Top of Material for this task

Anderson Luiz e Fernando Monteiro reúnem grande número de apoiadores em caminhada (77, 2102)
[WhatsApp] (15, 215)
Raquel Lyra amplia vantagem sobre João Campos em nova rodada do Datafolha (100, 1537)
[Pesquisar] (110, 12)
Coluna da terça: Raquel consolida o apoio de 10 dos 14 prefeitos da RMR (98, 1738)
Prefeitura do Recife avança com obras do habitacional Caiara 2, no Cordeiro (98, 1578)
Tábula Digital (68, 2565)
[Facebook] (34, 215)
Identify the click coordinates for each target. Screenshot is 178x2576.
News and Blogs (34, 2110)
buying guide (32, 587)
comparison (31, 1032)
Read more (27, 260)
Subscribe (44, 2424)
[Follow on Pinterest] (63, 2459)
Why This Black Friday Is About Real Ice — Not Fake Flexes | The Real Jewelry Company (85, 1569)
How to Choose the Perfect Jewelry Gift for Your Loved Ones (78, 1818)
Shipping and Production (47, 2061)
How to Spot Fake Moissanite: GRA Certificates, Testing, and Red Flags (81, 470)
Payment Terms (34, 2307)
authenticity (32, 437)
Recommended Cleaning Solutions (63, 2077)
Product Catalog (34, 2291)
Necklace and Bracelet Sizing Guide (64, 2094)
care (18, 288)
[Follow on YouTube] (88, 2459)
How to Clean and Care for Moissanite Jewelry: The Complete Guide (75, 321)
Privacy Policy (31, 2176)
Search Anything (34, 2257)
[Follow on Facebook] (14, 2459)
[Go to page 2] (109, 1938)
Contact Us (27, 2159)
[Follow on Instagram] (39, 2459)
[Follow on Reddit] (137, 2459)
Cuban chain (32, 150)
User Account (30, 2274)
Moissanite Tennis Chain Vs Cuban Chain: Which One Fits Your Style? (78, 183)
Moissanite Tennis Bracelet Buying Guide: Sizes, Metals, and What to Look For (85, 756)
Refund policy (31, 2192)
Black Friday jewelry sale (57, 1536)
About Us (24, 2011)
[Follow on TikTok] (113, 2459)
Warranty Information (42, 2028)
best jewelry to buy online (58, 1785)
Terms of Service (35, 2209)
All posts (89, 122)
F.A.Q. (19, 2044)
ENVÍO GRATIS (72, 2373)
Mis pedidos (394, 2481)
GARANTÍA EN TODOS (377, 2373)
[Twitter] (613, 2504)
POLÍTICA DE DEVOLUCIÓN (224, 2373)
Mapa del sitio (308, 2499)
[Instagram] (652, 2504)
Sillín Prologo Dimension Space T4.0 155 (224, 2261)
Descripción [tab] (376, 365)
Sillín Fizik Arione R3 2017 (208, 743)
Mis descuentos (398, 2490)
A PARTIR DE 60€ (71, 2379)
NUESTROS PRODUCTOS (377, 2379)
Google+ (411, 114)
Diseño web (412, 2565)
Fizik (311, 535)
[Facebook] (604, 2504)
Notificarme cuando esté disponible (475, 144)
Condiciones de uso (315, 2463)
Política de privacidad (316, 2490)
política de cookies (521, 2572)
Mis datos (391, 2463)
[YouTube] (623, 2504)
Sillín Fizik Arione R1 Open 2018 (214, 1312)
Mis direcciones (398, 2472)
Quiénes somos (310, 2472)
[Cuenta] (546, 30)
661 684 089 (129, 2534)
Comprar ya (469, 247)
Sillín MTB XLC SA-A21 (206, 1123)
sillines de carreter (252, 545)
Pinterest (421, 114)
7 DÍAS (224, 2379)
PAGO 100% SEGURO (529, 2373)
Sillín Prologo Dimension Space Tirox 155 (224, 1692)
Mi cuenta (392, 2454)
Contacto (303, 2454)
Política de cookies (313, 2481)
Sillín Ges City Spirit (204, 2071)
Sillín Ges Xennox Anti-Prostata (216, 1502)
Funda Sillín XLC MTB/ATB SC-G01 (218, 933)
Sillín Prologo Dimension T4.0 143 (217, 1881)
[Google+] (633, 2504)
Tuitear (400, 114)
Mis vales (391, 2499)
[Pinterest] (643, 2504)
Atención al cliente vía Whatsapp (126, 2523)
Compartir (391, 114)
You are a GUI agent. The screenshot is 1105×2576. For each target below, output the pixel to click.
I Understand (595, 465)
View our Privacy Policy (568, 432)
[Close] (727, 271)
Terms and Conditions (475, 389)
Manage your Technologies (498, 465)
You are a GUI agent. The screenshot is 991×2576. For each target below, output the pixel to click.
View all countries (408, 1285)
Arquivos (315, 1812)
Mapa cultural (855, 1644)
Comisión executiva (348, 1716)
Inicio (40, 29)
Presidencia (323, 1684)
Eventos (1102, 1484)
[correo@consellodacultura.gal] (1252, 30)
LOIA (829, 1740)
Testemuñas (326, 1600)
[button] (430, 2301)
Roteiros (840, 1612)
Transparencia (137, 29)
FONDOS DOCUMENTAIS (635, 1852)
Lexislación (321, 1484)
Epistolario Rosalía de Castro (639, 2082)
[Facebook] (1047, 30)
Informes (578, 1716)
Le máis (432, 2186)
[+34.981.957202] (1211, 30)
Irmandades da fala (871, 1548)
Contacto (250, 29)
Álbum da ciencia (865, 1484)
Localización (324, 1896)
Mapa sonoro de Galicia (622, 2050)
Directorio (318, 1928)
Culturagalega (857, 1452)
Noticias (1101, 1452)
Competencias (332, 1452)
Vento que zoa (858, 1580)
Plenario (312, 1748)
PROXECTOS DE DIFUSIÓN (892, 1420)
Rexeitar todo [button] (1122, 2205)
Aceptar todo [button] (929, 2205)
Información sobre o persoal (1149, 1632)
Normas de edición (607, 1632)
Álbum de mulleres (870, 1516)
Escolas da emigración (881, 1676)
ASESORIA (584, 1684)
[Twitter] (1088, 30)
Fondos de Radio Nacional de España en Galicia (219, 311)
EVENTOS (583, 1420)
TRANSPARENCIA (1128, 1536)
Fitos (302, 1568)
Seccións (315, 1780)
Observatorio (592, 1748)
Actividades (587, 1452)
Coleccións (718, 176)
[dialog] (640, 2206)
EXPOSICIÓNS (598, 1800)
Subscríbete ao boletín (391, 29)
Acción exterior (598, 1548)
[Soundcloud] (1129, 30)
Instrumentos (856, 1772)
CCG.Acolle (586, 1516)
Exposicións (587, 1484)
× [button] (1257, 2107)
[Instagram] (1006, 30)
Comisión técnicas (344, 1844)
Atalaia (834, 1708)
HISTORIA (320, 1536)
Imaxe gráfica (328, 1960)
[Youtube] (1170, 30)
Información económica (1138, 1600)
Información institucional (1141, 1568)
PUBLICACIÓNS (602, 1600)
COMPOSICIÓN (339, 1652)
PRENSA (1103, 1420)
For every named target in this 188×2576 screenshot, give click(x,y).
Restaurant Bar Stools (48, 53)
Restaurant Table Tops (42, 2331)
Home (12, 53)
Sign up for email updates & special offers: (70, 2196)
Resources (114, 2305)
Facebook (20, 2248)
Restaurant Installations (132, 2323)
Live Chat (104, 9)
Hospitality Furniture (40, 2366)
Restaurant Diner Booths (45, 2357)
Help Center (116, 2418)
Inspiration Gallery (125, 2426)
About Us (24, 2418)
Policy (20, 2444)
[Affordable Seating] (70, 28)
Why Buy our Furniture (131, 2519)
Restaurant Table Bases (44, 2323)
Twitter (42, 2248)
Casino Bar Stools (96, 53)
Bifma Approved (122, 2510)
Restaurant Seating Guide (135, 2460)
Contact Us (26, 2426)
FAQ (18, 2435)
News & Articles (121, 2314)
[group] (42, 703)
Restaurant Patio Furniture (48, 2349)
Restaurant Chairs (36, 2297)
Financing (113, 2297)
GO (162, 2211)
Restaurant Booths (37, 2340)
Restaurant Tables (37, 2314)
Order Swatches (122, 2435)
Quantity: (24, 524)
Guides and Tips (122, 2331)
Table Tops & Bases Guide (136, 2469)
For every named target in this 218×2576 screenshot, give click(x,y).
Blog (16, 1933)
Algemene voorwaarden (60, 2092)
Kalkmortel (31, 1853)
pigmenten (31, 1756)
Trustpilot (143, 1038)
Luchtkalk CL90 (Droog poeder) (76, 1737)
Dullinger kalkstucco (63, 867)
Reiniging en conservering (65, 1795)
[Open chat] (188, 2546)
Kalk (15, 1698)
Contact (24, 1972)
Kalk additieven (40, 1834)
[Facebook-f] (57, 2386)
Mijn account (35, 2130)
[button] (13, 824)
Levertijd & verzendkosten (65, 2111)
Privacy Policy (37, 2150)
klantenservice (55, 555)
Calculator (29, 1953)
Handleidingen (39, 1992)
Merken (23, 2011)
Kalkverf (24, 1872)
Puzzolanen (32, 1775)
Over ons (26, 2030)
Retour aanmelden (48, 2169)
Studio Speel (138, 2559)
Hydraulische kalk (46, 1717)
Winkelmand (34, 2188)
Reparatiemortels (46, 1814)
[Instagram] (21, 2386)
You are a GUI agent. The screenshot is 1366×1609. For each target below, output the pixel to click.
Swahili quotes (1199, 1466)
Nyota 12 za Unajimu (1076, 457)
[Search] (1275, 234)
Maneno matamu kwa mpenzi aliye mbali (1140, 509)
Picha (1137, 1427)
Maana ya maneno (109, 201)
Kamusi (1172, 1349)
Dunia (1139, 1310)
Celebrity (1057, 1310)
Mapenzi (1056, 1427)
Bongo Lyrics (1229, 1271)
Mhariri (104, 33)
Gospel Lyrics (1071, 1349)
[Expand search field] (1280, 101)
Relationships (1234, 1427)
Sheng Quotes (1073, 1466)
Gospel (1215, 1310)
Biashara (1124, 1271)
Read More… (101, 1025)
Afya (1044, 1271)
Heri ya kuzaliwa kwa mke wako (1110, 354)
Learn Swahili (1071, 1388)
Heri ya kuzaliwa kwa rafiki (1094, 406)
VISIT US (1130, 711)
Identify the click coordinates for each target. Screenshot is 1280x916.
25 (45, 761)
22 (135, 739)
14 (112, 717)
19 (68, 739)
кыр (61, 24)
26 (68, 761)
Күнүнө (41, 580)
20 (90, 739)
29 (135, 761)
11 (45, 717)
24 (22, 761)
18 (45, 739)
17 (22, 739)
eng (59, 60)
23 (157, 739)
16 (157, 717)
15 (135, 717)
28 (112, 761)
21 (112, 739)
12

Bottom of Material for this task

= Task =
Identify every line above with the string "Tennis" in it. Copy those lines.

= Response =
Moissanite Tennis Chain Vs Cuban Chain: Which One Fits Your Style? (78, 183)
Moissanite Tennis Bracelet Buying Guide: Sizes, Metals, and What to Look For (85, 756)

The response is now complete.